[Data items]
◇ ◇ ◇ ◇ ◇ ◇ ◇

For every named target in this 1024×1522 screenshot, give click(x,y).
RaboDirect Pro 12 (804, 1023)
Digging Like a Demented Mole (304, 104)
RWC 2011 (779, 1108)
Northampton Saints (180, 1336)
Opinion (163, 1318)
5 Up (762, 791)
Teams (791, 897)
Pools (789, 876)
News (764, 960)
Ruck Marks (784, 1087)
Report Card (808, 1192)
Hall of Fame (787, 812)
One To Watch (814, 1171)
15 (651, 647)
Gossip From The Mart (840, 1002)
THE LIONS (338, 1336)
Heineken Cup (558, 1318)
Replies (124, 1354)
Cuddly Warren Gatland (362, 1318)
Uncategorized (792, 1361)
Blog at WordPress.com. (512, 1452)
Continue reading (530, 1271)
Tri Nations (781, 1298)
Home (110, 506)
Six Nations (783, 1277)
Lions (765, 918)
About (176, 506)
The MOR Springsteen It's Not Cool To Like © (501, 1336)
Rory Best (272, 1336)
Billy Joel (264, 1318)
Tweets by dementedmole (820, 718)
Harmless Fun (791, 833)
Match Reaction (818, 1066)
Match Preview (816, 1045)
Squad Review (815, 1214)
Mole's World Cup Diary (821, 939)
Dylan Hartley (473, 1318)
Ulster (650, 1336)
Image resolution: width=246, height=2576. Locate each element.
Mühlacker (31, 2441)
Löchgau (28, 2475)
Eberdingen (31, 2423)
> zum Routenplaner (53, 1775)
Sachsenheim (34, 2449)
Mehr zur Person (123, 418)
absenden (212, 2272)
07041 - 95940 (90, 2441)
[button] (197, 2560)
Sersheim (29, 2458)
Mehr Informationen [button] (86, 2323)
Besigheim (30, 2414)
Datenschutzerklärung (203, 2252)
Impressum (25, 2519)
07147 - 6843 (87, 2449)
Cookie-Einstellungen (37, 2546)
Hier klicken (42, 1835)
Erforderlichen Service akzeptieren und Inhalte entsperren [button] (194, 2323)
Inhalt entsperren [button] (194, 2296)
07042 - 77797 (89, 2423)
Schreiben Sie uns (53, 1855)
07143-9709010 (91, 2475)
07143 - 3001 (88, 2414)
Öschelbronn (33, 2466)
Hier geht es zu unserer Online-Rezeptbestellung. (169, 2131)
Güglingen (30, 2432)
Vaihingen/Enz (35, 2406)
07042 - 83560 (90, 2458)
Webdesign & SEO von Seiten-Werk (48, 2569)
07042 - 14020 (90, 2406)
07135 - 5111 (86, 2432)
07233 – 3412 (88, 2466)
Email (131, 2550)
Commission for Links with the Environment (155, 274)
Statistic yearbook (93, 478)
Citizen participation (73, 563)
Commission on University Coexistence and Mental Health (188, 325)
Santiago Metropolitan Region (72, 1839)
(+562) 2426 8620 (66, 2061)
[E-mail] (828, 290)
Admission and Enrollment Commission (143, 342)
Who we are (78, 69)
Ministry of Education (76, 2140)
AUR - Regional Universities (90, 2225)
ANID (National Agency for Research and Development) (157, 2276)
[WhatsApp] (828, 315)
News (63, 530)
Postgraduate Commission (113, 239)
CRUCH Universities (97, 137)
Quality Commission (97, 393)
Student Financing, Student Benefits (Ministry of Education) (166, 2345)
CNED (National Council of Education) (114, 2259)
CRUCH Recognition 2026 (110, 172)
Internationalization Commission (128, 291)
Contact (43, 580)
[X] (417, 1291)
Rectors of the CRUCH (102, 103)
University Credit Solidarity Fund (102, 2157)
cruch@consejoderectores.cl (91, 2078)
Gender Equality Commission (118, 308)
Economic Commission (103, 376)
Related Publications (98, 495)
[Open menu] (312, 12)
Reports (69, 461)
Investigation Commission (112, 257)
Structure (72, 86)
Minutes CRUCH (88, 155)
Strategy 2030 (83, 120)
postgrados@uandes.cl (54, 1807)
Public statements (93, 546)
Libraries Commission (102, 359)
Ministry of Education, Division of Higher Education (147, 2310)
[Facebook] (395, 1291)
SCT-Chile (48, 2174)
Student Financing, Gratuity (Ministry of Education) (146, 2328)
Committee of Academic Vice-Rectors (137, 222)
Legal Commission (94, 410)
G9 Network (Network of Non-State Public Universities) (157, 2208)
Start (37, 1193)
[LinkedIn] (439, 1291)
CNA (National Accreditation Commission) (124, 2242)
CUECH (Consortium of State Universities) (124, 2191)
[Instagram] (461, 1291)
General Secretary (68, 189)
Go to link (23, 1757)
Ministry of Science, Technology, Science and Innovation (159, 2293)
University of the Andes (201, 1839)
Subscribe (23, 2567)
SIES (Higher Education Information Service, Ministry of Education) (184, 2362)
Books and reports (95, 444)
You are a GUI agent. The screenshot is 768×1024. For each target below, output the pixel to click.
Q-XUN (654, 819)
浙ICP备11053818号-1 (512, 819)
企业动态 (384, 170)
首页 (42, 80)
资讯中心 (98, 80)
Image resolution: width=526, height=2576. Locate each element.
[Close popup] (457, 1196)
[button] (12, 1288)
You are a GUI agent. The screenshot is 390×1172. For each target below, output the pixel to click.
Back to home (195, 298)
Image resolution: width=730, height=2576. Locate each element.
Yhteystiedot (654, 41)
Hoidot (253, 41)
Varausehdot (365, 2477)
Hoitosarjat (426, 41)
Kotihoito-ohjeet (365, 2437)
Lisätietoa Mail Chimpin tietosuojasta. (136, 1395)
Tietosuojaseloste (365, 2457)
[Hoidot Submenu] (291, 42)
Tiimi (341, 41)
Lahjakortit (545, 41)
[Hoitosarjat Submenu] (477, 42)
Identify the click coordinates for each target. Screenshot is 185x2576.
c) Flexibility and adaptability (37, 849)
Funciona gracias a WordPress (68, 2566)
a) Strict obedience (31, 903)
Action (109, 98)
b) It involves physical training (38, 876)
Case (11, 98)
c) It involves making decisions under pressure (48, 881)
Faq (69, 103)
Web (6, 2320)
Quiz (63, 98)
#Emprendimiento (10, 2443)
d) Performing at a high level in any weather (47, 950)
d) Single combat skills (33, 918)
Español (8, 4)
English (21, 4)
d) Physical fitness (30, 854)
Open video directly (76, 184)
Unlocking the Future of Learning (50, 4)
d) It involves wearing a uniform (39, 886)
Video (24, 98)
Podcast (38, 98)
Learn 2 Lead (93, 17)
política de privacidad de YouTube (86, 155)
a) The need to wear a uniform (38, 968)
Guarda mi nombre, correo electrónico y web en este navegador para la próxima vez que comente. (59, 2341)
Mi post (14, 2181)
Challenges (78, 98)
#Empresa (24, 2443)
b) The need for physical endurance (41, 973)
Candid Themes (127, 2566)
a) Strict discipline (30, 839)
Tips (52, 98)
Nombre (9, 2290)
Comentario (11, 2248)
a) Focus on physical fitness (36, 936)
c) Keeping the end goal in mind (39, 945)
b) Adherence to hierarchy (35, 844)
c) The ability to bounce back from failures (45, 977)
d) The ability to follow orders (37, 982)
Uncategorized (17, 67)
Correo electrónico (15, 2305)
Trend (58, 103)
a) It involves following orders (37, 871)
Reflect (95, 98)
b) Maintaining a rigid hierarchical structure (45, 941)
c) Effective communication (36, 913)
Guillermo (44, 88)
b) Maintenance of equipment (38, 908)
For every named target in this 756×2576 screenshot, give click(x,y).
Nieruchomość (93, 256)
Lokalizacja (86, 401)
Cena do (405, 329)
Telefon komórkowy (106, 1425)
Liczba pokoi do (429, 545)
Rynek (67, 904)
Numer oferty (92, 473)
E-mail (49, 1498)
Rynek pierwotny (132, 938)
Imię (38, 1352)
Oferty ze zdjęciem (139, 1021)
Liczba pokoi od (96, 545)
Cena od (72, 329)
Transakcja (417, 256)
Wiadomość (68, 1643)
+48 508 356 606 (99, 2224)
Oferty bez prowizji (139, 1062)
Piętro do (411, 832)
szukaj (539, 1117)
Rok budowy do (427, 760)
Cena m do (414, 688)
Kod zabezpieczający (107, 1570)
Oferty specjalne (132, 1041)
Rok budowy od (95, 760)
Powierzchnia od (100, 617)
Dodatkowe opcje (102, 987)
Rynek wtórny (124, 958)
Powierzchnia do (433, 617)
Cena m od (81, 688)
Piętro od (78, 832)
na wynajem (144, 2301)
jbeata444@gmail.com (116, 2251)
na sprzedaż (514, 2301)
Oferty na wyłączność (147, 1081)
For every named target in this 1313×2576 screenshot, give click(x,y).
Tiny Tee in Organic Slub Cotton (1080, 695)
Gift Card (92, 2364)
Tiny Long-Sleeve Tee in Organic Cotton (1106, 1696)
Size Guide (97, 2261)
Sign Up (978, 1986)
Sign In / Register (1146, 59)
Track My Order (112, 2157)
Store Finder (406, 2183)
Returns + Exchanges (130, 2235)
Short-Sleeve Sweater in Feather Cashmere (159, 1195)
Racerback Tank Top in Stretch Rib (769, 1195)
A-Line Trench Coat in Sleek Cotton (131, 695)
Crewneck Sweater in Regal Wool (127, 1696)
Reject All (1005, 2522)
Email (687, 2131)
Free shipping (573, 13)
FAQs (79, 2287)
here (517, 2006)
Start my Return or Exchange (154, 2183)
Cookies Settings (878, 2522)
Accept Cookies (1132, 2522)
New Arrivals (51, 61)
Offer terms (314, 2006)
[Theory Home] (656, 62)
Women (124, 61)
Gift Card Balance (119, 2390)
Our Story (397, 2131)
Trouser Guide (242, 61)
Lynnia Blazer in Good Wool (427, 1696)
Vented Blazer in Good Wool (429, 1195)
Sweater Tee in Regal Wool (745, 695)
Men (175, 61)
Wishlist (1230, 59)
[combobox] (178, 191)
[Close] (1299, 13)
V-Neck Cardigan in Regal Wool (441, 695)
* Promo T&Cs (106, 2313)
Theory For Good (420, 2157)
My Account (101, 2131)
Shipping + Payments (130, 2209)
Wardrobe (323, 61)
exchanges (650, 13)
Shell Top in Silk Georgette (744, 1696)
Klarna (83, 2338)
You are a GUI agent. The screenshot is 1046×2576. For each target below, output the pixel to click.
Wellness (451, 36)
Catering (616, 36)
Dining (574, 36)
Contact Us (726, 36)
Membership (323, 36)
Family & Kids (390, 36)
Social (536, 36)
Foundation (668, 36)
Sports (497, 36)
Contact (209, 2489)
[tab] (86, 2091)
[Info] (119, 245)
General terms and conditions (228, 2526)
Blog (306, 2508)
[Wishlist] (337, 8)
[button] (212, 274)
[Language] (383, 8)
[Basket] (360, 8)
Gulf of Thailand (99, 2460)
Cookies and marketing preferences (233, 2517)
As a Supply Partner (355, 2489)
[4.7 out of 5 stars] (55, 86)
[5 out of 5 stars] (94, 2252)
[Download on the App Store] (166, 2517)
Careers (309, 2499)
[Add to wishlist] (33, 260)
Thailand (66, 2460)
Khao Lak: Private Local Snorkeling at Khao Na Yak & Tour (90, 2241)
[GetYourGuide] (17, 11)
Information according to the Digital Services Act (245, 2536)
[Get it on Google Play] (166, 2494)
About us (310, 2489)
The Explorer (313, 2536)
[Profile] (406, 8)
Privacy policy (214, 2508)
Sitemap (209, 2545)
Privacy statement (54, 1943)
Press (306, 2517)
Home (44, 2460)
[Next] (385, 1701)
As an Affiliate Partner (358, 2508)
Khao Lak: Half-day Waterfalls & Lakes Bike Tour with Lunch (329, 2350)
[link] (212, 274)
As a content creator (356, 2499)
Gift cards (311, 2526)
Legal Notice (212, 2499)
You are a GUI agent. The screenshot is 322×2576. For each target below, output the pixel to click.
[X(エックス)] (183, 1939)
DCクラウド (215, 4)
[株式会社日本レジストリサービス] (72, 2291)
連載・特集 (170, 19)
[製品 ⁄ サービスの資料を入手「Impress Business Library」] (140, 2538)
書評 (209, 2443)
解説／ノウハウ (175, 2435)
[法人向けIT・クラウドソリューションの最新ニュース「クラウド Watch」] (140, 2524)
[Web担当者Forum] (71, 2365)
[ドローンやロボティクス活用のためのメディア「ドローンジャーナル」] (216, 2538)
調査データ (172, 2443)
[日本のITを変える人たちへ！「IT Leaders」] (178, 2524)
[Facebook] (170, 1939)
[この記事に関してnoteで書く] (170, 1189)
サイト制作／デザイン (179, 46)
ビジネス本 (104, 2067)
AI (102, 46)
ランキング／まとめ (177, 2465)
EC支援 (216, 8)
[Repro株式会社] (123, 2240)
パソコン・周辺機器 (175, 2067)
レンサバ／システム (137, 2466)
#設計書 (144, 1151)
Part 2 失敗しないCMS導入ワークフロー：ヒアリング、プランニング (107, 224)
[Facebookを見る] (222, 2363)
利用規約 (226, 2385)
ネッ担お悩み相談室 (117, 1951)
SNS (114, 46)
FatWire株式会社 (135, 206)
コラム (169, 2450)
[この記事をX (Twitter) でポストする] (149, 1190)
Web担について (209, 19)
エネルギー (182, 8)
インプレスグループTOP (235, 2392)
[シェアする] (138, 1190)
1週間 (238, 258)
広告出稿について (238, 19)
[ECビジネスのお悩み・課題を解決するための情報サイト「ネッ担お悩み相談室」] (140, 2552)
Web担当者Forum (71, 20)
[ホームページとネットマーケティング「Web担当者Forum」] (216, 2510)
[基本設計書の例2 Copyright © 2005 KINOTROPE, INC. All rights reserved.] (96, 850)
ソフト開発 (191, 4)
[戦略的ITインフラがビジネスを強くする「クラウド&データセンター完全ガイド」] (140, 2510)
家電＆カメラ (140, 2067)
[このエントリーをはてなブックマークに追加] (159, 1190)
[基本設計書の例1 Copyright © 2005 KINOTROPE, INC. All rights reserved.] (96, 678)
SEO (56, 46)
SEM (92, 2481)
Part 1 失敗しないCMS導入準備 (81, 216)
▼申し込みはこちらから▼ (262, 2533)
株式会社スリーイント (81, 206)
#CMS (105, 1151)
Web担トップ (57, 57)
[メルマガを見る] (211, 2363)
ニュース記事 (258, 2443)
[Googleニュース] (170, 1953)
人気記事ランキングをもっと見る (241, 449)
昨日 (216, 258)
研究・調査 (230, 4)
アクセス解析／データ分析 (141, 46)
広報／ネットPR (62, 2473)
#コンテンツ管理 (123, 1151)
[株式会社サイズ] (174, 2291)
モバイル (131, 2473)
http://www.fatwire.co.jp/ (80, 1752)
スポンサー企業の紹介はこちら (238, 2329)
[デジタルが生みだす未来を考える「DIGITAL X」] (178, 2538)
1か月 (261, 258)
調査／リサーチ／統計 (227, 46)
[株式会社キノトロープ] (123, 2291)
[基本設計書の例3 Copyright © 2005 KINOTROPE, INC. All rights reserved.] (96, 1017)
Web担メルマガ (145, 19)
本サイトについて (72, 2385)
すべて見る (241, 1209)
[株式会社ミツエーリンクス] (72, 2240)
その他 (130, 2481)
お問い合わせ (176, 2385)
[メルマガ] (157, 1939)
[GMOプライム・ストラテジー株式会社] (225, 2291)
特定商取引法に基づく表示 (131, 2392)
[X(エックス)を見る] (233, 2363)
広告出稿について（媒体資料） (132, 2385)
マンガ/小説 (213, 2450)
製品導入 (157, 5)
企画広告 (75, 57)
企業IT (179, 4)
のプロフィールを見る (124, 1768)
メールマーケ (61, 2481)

◇ ◇ ◇ ◇ ◇ ◇ ◇

--- TASK DETAILS ---
The required output is every line above from the one with "Tietosuojaseloste (365, 2457)" down to the one with "Challenges (78, 98)", restated word for word, ends included.

--- TASK RESPONSE ---
Tietosuojaseloste (365, 2457)
[Hoidot Submenu] (291, 42)
Tiimi (341, 41)
Lahjakortit (545, 41)
[Hoitosarjat Submenu] (477, 42)
Identify the click coordinates for each target. Screenshot is 185x2576.
c) Flexibility and adaptability (37, 849)
Funciona gracias a WordPress (68, 2566)
a) Strict obedience (31, 903)
Action (109, 98)
b) It involves physical training (38, 876)
Case (11, 98)
c) It involves making decisions under pressure (48, 881)
Faq (69, 103)
Web (6, 2320)
Quiz (63, 98)
#Emprendimiento (10, 2443)
d) Performing at a high level in any weather (47, 950)
d) Single combat skills (33, 918)
Español (8, 4)
English (21, 4)
d) Physical fitness (30, 854)
Open video directly (76, 184)
Unlocking the Future of Learning (50, 4)
d) It involves wearing a uniform (39, 886)
Video (24, 98)
Podcast (38, 98)
Learn 2 Lead (93, 17)
política de privacidad de YouTube (86, 155)
a) The need to wear a uniform (38, 968)
Guarda mi nombre, correo electrónico y web en este navegador para la próxima vez que comente. (59, 2341)
Mi post (14, 2181)
Challenges (78, 98)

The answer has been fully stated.